Toro Negro is the highest rain forest on the Island, a beautiful expanse of sierra palms and panoramas. Its 7,000-plus acres encompass streams and pools, canyonlike riverbanks, small dammed lakes, and a host of plants and trees, making it ideal for backpacking, hiking, exploration, and overnight camping. A number of tour operators can accommodate you in these activities.
Equally unruly but drier vegetation is found in the northern hills, in a bizarre landscape known as karst. The porous karst limestone has been eroded over the ages by rainwater to form sinkholes, haystack hills and extensive cave networks. For gentle hiking through karst terrain, visit Guajataca, Río Abajo or Cambalache forests. For glimpses of the renowned caves and sinkholes formed by one of the world’s largest underground rivers, spend several hours at Río Camuy Cave Park.
There are other ways to explore Puerto Rico’s karst. You can rappel down cliffs to enter the cave systems; swim in subterranean river caves wearing headlamps, helmets and life jackets; and raft down the Tanamá River through canyons, tunnels and other karst formations. This is some of the most challenging and potentially dangerous adventuring on the Island and should only be done through a qualified, experienced operator. Puerto Rico’s coastal forests consist primarily of one species of tree – mangroves. Stooped and small-leafed, mangroves shelter all sorts of marine and land organisms, particularly fish and birds. They also send out roots into the sea and help prevent shoreline erosion. Piñones Forest, east of San Juan, has a boardwalk, primarily for bicycling, through some of its mangroves, and Jobos Bay Estuarine Reserve on the south coast is an off-the-beaten-path jewel with a visitors’ center in Aguirre, Guayama. Guánica Forest farther west encompasses beaches, islets, and one of the largest tracts of dry coastal forest remaining in the world. It is an excellent place for bird watching at dawn. More birdwatching is found at the Laguna Cartagena and Cabo Rojo Wildlife Refuges in the southwest.
The adventurous may prefer to explore atop a horse or in a kayak. Horseback riding centers in Luquillo, Isabela, Camuy and Humacao (Palmas del Mar) offer one- and two-hour journeys through rain forest and along coastal plains. In Fajardo, kayak operators can take you to Laguna Grande, where you paddle through mangrove-shaded channels by day and view the lagoon’s eerie bioluminescence at night.

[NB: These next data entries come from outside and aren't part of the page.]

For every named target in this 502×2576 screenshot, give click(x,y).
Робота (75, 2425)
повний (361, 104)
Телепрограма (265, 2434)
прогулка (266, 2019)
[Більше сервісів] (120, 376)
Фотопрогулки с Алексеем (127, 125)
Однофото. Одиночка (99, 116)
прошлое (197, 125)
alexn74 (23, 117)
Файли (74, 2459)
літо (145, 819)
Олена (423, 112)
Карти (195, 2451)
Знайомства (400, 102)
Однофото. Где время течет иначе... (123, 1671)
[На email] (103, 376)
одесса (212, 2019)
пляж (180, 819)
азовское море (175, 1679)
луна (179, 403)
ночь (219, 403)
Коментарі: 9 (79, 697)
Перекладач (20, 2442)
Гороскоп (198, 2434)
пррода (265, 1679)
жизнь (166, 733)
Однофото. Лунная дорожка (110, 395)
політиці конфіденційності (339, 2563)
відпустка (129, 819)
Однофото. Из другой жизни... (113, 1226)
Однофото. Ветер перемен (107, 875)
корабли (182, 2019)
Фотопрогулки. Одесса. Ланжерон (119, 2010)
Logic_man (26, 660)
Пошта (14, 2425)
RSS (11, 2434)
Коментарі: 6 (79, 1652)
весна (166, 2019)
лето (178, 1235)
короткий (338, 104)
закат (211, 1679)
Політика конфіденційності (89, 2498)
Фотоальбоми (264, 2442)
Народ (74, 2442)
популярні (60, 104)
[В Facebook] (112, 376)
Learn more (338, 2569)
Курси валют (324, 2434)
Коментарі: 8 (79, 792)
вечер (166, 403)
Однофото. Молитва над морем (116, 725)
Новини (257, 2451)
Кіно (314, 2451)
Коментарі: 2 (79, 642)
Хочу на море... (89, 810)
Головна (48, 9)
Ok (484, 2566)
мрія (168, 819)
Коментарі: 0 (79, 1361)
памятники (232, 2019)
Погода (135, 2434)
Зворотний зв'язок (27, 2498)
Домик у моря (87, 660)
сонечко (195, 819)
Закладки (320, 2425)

The offshore island of Vieques, east of mainland Puerto Rico, has the most brilliant of the Island’s bioluminescent lagoons. The glow is caused by microscopic dinoflagellates, best viewed on moonless nights, which light up with any movement in the water. This 21-mile-long island also shelters the largest wildlife nature refuge in the Caribbean, home to stunning beaches, a boardwalk through a mangrove lagoon, and some 18,000 acres of untouched scrub forest. Currently, approximately half of the land is open for hiking, biking and other activities.

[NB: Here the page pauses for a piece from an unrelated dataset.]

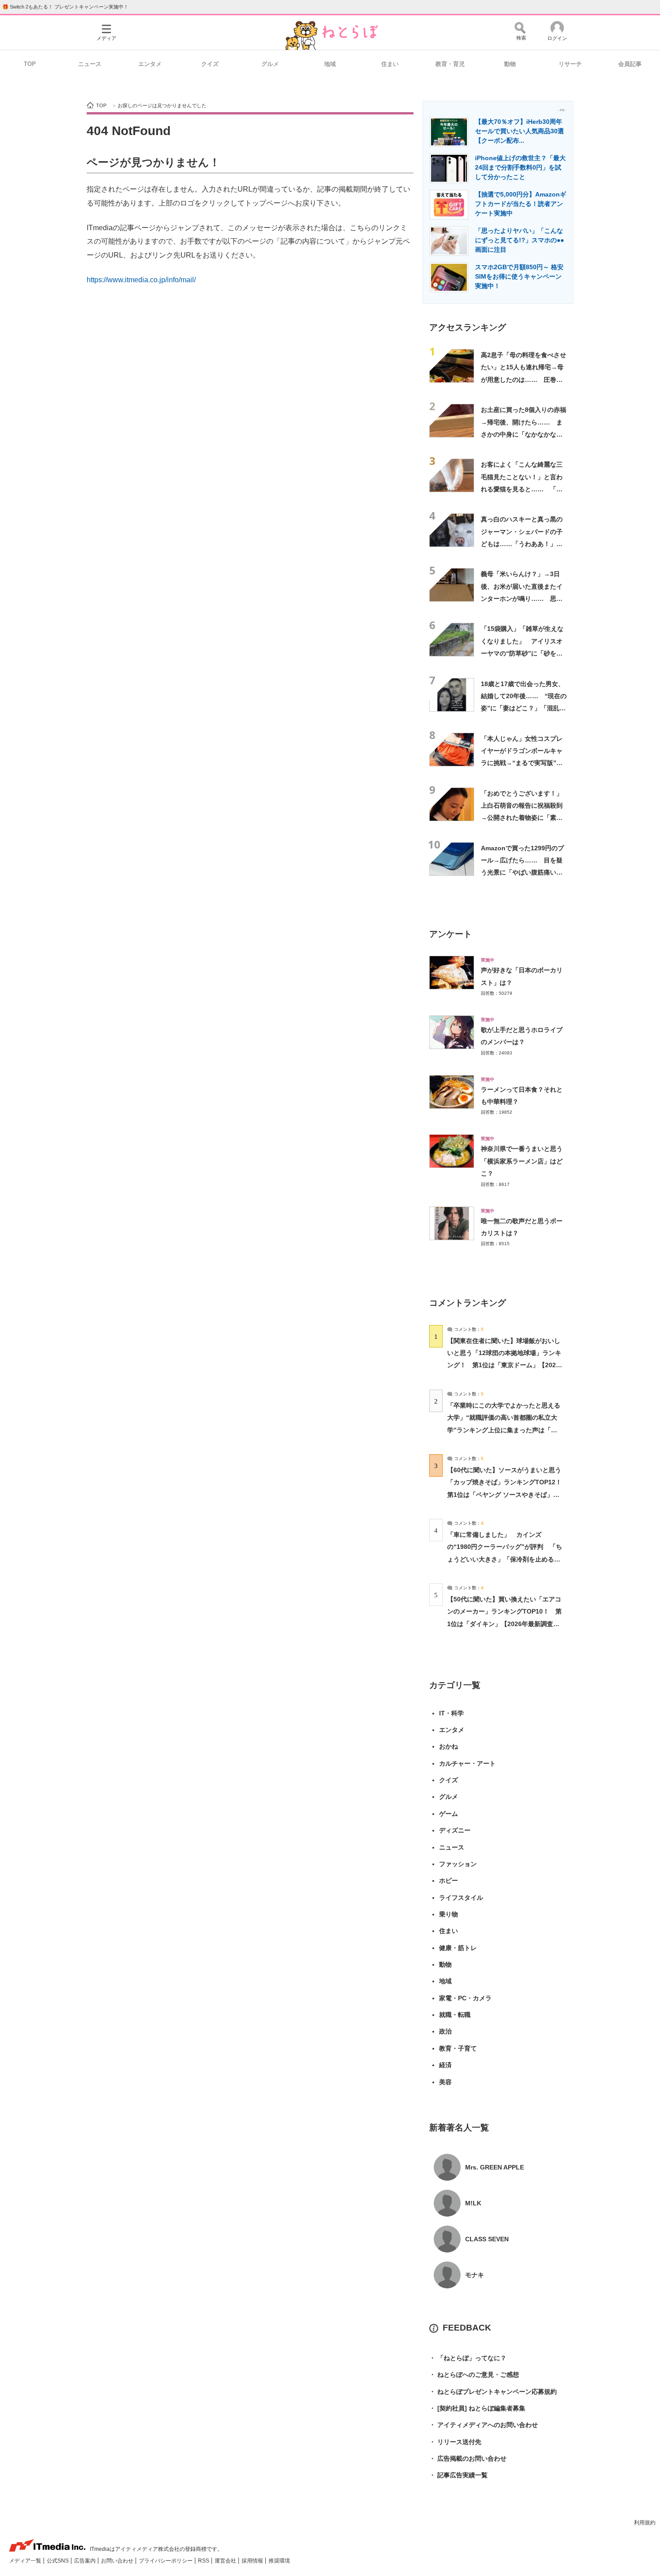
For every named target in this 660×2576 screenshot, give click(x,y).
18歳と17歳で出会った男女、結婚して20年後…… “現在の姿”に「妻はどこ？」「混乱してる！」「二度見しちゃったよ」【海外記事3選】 (524, 708)
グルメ (270, 64)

Nearby, Culebra also supports a wildlife nature refuge, primarily for seabird colonies on the many islets surrounding the largest island. Two of the islets -- paradisaical settings for exploring, bird- watching, snorkeling and kayaking -- are open to the public by day.
If you want an extreme offshore Island adventure, look to Mona Island. Uninhabited, Mona is graced with a fascinating history and an even more fascinating ecology – yard-long iguanas, limestone cliffs and caves, scrub forest, bird colonies, and crystal-clear waters filled with marine life. Permits are required, so you need to set this up with an experienced operator.